A key portion of MIT's campus overlaps with Kendall Square, the bustling area in East Cambridge where students, residents, and tech employees scurry around in between classes, meetings, and meals. Where are they all going? Is there a way to make sense of this daily flurry of foot traffic?
In fact, there is: MIT Associate Professor Andres Sevtsuk has made Kendall Square the basis of a newly published model of pedestrian movement that could help planners and developers better grasp the flow of foot traffic in all cities.
Sevtsuk's work emphasizes the functionality of a neighborhood's elements, above and beyond its physical form, making the model one that could be used from Cambridge to Cape Town.
"This model allows us to estimate how many pedestrian journeys are likely to occur," Sevtsuk says. "It also forecasts trip distribution. That depends directly on what's available around pedestrians and how many destinations they can access on foot."
Sevtsuk's model could help fill a void in urban planning. It is normal for a traffic impact assessment (TIA) report to be required for new developments, estimating automobile traffic that the project is likely to create. But there is no standard equivalent for pedestrian traffic, leaving most officials and planners who make decisions about urban projects with greater uncertainty.
In short, counting pedestrians can help pedestrians count.
"There's this whole history of treating [automobile] traffic numerically," says Sevtsuk, "Every road investment is accompanied by a cost-benefit analysis. But those benefits are geared to moving around in cars. The people around the table who have numbers are traffic engineers. Cities have great data on vehicular networks, but we know very little about sidewalks in most cities."

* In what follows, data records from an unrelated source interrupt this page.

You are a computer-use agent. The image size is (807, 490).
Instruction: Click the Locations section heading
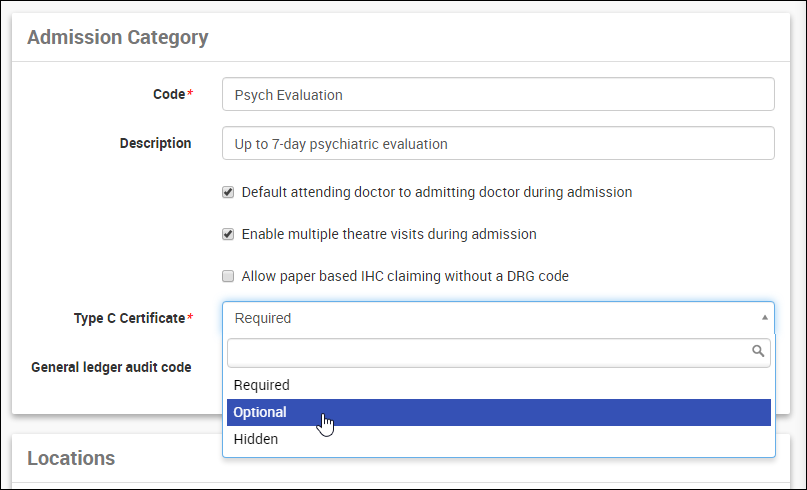click(x=71, y=458)
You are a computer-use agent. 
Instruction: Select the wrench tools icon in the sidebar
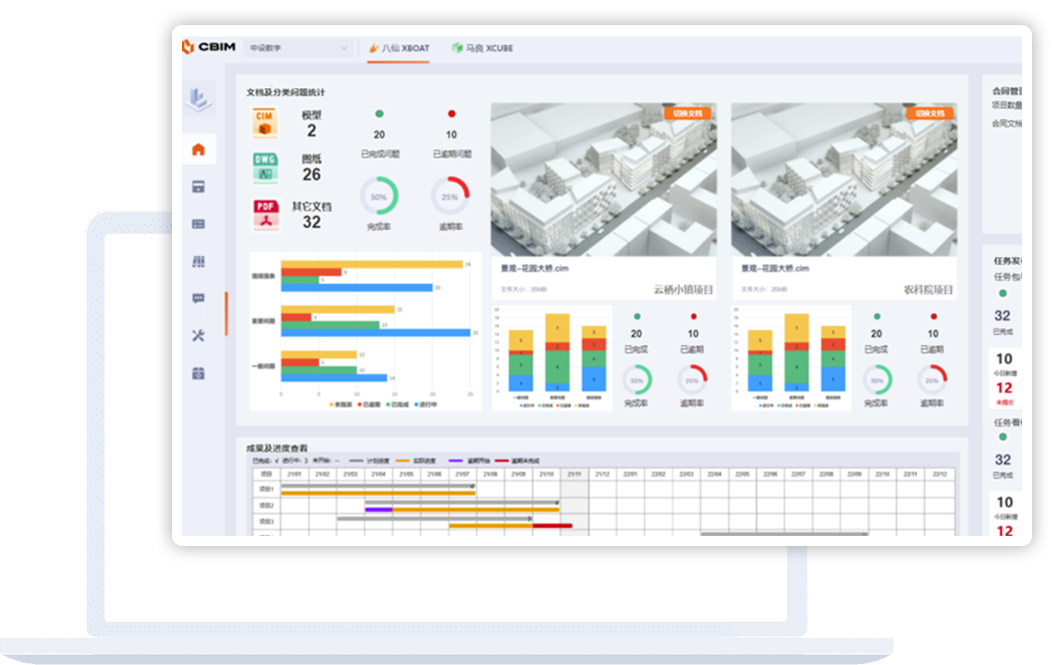[x=198, y=335]
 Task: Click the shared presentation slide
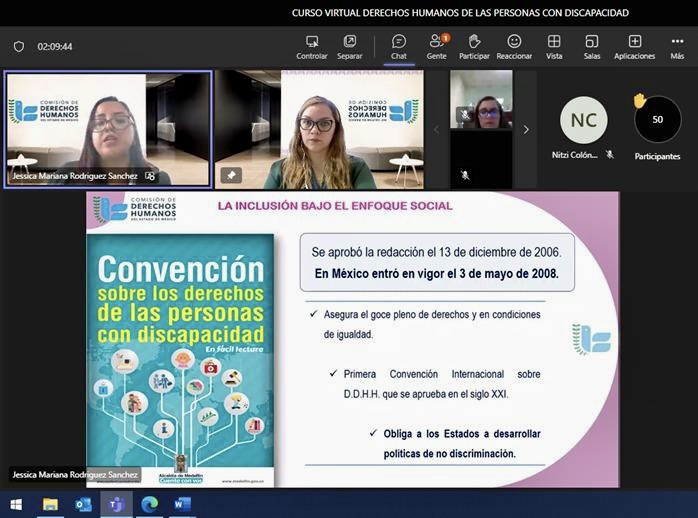(352, 340)

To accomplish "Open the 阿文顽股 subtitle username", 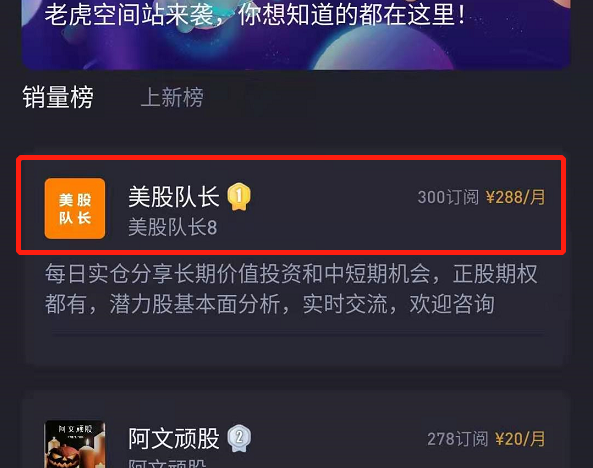I will click(x=168, y=463).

The paper presenting the model, "Estimating Pedestrian Flows on Street Networks," appears in the Journal of the American Planning Association. Sevtsuk, the sole author, is the Charles and Ann Spaulding Career Development Associate Professor of Urban Science and Planning at MIT, and director of MIT's City Form Lab.
Bustling Main Street
The model itself draws upon network analysis, regarding most pedestrian trips as functional journeys between various origins and destinations: homes, offices, subway stops, restaurants, and other amenities. Sevtsuk placed a maximum radius on most trips and allowed for a "detour ratio" of up to 15 percent, meaning that pedestrian journeys in the model can go farther than the shortest path to get from one point to another.

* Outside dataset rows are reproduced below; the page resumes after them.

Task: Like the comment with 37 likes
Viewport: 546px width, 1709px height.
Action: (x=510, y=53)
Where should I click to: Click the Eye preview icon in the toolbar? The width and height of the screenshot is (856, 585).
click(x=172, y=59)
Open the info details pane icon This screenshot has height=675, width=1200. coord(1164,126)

To acquire data for the model, Sevtsuk obtained property-level data from the city and had observers count pedestrians on 60 street segments in Kendall Square for calibration purposes (before the Covid-19 pandemic) during two times of the day: a midday period from 12 to 2 p.m. and an evening rush-hour period from 4 to 8 p.m.
Among other things, Sevtsuk and his research assistants found that the average of these Kendall Square street segments had 872 pedestrians on it during the midday period, and 1,711 during the evening time slot. Kendall Square's Main Street -- which features a subway station, many MIT buildings, and offices for Google and Amazon, among other firms -- averaged a neighborhood-high 11,311 pedestrian trips during the four-hour evening period.

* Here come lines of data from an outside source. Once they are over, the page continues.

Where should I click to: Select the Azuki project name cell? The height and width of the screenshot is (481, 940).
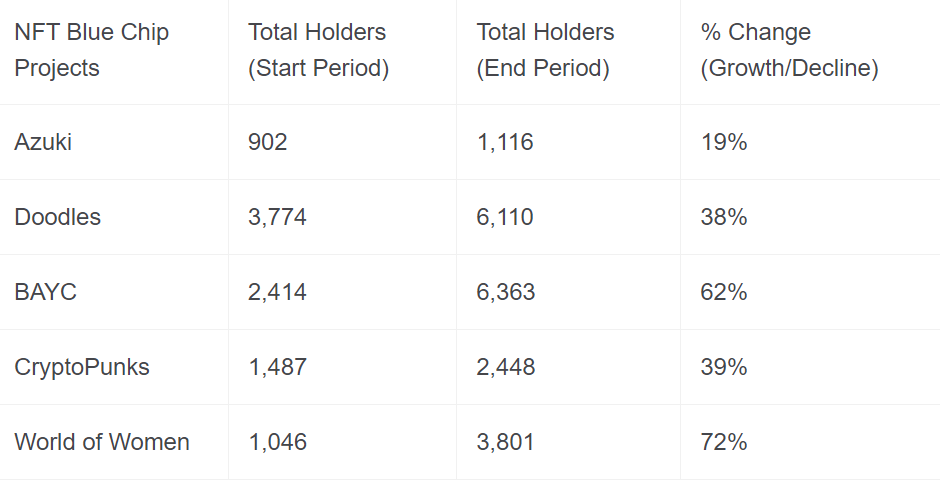pyautogui.click(x=43, y=142)
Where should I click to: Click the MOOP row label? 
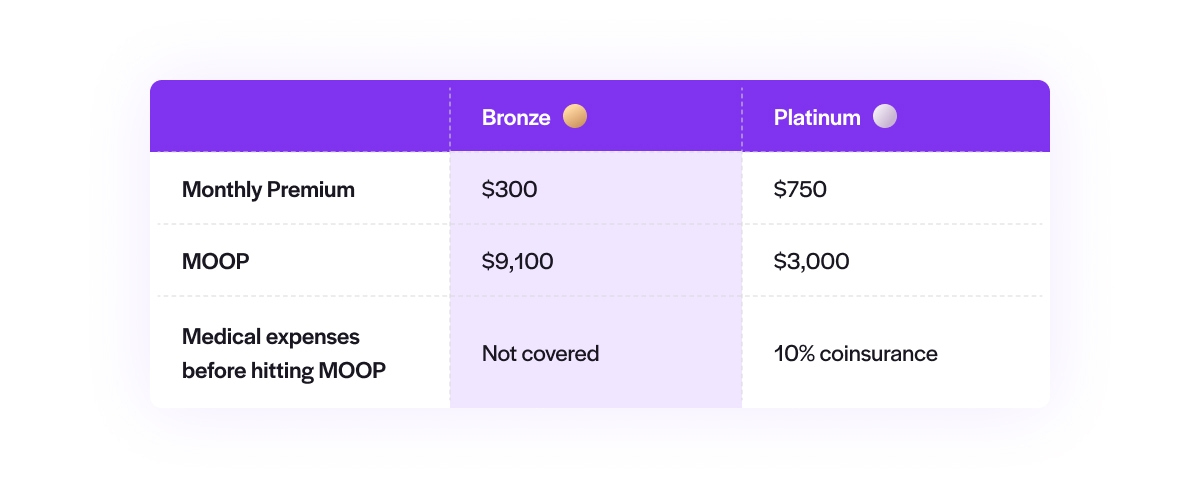[216, 262]
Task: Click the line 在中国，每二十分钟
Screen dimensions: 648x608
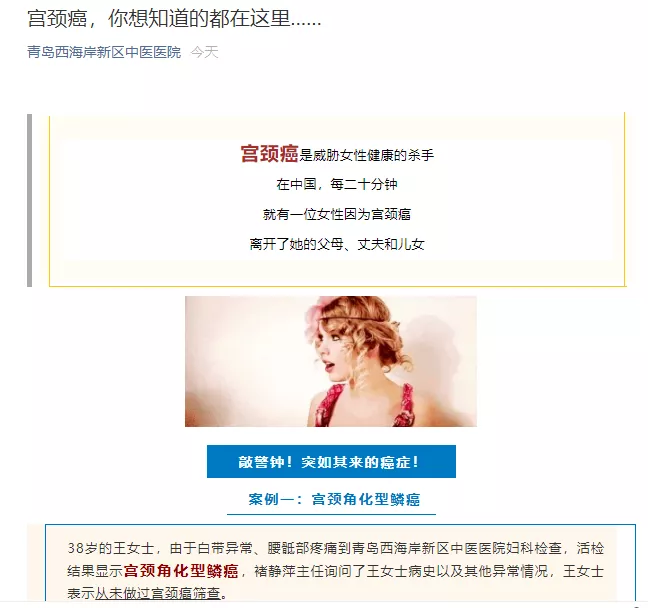Action: pyautogui.click(x=337, y=184)
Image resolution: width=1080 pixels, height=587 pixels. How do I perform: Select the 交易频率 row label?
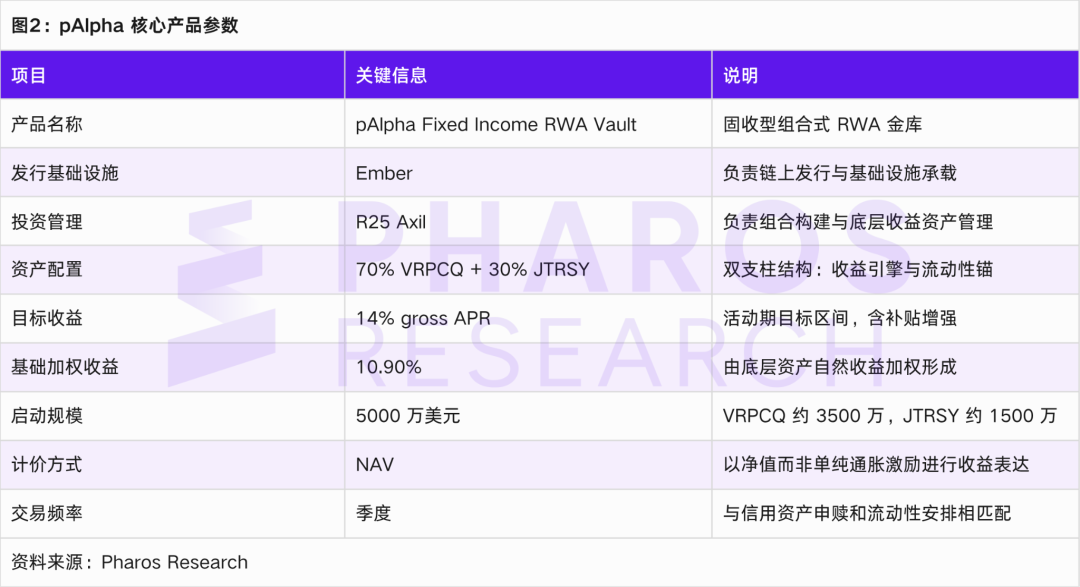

"We have to have real-world data to calibrate the model, and that's what puts us into a ballpark of accurate estimates on all streets," Sevtsuk says. "The representative sample only has to occur on some streets. But once it's calibrated on those 60 streets, the estimates are good to go for a whole lot more streets -- hundreds or thousands of streets can be estimated."
A tool for the drawing board, too
As Sevtsuk emphasizes, the model could be applied to almost any urban setting, and not just locations physically resembling Kendall Square. Given destinations to walk to and decent street conditions to connect them, people will walk around all kinds of neighborhoods.
"The estimates are not just comparatives from some similar places," Sevtsuk says. "They are directly estimated trips from specific buildings to other specific buildings nearby, depending on their uses."
Granted, the study did generate a number of particular observations about Kendall Square, where about 40 percent of workers and students appear to be walking to a lunch venue every day.
But more broadly, Sevtsuk emphasizes, the model could also be integrated into urban planning to help shape developments still on the drawing board in multiple ways -- to estimate pedestrian flows, to help with zoning decisions, and to make sure retail frontages are in places with significant pedestrian flow, among other things.
"What's particularly useful is it can be applied not just to existing areas like Kendall, but also newly planned places," Sevtsuk notes. "Even if we were planning a new area, just by knowing what the built configuration of the future development will be, and what land uses it may contain, we can have an educated forecast about what the pedestrian flows will look like."